Miałem okazję poznać trochę lepiej pierwszą generację Magnum. Były to pojazdy AE420ti z roku 1995 w konfiguracji ciągników siodłowych 4x2. Przyglądałem się ich eksploatacji przez +/- 8 lat. Każdy z nich pokonał w tym czasie blisko milion kilometrów, nierzadko od początku do końca eksploatacji samochodami jeździli ci sami kierowcy, którzy je odbierali. W tym samym czasie we firmie użytkowanych było kilka innych modeli różnych producentów. Trzeba stwierdzić, że zawieszenie kabiny AE dawało kierowcy słaby obraz tego, co działo się pod nią. Przechyły? Oczywiście - praw fizyki nie da się oszukać w żadnym samochodzie - ale nie były one tak znaczące jak Panowie piszą. Kierowcy AE po przesiadce z innych aut musieli się oczywiście przyzywyczaić do specyfiki tego samochodu, ale nigdy nie było to ani długotrwałe, ani specjalnie męczące. Zdania sugerujące wywoływanie efektu "choroby morskiej" są mocno przesadzone. Nierzadko ludźmi "kołysze" bardziej, a cofanie się treści pokarmowej, charakterystyczne dla tejże przypadłości, wcale nie jest spowodowane tzw. przechyłami :lol:

Autor:  pilas91 [ 01 lut 2008, 14:13 ]
Tytuł:  Re: Magnum - historia "Lokomotywy"

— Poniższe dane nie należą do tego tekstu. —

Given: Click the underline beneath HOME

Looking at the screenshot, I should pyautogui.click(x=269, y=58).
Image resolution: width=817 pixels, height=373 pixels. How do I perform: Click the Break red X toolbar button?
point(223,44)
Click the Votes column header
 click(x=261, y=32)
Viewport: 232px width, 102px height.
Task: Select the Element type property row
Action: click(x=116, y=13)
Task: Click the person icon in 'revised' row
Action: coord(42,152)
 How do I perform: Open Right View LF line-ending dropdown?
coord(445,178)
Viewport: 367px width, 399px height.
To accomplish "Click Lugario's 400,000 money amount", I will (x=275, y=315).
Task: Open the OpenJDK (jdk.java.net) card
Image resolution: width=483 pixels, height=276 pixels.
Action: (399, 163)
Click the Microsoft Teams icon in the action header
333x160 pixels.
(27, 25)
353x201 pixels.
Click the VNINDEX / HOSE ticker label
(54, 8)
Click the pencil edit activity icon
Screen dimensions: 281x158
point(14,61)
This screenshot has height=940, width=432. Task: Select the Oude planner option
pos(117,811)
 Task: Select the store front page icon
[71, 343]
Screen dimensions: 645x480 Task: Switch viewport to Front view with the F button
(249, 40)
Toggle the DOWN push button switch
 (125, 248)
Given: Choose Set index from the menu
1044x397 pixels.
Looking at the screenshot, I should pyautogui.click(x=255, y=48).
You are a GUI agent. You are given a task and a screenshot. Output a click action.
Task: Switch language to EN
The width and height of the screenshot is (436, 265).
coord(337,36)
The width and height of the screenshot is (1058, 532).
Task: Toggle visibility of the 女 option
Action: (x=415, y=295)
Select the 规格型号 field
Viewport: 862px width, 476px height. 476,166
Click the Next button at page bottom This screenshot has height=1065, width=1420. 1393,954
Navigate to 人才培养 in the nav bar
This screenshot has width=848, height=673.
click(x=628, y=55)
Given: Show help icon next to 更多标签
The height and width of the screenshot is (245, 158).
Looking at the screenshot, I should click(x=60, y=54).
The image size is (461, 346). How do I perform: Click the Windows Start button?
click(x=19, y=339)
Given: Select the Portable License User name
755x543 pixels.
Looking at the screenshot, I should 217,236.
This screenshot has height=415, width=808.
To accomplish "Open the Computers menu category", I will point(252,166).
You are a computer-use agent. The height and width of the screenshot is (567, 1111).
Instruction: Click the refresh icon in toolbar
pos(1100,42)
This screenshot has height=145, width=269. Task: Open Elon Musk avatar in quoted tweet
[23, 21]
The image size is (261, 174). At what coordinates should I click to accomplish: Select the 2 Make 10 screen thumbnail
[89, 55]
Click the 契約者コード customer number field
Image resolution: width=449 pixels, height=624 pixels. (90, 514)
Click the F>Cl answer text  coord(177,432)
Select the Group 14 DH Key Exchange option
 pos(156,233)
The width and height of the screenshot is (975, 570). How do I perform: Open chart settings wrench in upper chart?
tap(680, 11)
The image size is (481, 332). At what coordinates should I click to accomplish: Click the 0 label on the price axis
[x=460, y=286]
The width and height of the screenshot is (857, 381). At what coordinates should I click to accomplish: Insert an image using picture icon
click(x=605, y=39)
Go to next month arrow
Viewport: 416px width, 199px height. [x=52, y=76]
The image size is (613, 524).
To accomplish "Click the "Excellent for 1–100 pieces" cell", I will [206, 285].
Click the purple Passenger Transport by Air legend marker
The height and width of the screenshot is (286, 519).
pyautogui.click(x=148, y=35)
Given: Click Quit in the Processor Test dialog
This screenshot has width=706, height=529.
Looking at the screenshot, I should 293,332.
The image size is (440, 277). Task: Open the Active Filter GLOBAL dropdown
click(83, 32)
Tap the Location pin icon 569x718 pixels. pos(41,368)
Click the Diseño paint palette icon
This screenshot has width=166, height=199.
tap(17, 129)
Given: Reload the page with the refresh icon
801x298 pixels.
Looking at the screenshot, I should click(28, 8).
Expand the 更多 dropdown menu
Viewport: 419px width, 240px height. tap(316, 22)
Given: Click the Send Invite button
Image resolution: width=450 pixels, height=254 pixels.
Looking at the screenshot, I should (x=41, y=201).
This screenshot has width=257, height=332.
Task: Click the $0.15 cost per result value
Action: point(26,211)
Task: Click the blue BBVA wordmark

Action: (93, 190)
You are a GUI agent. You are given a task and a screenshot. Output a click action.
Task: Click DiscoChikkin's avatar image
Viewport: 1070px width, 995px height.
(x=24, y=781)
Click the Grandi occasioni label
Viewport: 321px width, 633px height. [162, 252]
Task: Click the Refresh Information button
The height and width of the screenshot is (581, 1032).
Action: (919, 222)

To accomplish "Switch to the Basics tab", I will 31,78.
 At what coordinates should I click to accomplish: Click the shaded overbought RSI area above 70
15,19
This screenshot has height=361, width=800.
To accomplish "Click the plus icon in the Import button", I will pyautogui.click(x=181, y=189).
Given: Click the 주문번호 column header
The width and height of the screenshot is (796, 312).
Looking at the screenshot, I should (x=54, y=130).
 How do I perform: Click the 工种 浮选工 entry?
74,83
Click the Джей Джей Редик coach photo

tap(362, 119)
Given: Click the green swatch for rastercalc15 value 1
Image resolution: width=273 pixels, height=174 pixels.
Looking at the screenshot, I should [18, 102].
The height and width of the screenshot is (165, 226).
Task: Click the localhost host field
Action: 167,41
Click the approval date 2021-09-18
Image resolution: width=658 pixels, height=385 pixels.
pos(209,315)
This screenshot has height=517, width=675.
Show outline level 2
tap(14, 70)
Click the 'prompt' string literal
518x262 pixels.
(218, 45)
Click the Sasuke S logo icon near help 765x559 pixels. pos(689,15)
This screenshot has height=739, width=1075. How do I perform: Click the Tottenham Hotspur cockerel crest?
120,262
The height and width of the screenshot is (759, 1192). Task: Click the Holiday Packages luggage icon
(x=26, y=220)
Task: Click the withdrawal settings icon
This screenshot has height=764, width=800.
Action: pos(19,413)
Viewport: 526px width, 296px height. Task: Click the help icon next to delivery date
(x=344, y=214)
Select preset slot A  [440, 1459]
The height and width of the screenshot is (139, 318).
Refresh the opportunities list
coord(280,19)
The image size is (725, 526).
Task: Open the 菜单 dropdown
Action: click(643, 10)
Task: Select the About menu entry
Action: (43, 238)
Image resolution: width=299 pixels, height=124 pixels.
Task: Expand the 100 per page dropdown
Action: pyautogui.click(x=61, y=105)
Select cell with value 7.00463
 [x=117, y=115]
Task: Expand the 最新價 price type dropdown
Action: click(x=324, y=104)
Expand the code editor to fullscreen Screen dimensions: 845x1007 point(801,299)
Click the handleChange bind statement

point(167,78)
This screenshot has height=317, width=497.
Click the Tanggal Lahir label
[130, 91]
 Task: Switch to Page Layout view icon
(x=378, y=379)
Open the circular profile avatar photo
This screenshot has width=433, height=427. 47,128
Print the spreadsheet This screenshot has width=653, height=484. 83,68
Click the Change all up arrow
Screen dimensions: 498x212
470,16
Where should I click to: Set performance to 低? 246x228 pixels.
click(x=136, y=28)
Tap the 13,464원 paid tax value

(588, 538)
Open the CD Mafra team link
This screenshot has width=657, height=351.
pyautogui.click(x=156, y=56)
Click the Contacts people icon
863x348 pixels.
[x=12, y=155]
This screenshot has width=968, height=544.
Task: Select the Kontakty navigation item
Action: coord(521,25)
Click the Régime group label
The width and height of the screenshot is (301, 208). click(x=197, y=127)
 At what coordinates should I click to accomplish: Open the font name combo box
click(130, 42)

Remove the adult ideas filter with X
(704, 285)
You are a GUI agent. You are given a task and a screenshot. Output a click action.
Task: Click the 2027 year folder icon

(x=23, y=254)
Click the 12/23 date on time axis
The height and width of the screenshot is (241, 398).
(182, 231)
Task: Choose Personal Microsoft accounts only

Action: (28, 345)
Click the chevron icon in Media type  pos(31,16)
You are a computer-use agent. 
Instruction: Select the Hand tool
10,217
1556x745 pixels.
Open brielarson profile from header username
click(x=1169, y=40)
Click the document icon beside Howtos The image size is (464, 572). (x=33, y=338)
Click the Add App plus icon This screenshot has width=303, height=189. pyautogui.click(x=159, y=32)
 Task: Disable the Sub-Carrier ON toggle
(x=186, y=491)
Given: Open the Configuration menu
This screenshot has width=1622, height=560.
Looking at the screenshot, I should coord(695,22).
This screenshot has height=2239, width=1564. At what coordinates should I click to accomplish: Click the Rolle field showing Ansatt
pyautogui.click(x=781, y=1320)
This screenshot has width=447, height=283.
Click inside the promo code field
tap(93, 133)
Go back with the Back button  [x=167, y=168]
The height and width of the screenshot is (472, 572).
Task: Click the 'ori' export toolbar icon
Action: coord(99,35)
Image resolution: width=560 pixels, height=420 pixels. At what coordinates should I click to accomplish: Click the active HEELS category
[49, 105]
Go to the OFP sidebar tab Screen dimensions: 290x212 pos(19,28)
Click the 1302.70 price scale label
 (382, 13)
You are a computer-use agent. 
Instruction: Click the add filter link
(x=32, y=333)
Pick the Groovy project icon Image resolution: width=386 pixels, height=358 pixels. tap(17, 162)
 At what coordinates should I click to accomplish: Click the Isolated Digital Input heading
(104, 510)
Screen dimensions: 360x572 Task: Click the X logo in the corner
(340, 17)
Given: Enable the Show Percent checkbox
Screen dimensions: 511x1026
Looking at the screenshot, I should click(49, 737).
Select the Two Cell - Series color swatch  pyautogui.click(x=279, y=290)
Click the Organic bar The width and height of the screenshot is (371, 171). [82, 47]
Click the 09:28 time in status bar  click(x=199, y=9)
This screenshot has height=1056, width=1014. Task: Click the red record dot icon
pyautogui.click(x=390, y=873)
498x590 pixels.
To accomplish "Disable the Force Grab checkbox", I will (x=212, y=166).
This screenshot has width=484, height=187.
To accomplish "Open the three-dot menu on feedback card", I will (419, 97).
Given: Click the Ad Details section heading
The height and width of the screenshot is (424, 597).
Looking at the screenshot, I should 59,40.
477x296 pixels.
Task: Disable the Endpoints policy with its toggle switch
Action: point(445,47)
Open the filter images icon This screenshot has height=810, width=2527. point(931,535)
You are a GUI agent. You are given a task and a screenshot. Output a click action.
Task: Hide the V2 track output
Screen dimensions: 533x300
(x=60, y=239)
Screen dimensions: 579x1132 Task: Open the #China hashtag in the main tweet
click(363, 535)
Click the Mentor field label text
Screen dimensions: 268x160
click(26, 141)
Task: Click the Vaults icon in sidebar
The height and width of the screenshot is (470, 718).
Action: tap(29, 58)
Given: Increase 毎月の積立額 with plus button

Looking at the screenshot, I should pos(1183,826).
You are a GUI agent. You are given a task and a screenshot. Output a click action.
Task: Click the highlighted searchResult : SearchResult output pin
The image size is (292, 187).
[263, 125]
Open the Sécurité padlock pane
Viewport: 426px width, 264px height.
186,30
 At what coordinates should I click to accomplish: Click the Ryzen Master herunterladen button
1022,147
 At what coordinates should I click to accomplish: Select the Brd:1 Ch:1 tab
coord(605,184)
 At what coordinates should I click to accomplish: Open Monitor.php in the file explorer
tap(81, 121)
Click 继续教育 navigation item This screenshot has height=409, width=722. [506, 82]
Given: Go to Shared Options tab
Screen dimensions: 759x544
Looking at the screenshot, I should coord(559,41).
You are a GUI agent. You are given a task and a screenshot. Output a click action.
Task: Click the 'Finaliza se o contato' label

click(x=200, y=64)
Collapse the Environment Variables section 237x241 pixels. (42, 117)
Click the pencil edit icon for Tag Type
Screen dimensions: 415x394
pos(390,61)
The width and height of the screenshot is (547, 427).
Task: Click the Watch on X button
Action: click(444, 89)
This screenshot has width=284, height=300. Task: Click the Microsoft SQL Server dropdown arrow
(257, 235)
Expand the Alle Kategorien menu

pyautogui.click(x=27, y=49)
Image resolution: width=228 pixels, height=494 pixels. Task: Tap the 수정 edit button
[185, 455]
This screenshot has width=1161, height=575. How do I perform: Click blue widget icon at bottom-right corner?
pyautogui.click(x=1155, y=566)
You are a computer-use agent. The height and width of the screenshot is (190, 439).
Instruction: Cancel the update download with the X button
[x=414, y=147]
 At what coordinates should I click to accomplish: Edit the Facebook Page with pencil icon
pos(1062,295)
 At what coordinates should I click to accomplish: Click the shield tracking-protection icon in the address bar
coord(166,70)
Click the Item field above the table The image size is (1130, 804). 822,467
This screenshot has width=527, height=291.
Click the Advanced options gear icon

Przeciez ja nie mowie, ze lusterkami na zakretach dotykaly podloza... Panowie myslmy realnie :shock:

Autor:  iluzjon [ 01 lut 2008, 14:17 ]
Tytuł:  Re: Magnum - historia "Lokomotywy"

A tutaj zdjęcie Magnumki AE mojego ojca oraz Integral jego kumpla. Firma Trans-Wiert z Jasła.

Obrazek

Autor:  Michass [ 06 lut 2008, 16:12 ]
Tytuł:  Re: Magnum - historia "Lokomotywy"

mam pytanko czym się różni ta przed ostatnia i ostatnia seria magnumek hmmmm

Autor:  Edler [ 06 lut 2008, 22:02 ]
Tytuł:  Re: Magnum - historia "Lokomotywy"

Z tego co mi wiadomo to prawie niczym oprocz silnika Volva, który napędza cały pojazd oraz innych podzespołów Szwedzkiego producenta.

Autor:  stasek [ 07 lut 2008, 11:08 ]
Tytuł:  Re: Magnum - historia "Lokomotywy"

Zdjęcie Renault Magnum AE420Ti, którą przez rok w imperialu jeździł tato, po czym została odkupiona przez zaprzyjaźnioną firmę M.T.D Dziura,gdzie tato jeździł nią cztery lata.
Obrazek
Oprócz tego, ze lubiła się psuć to była bardzo wygodna. Miała nawet klimatyzację (popsutą)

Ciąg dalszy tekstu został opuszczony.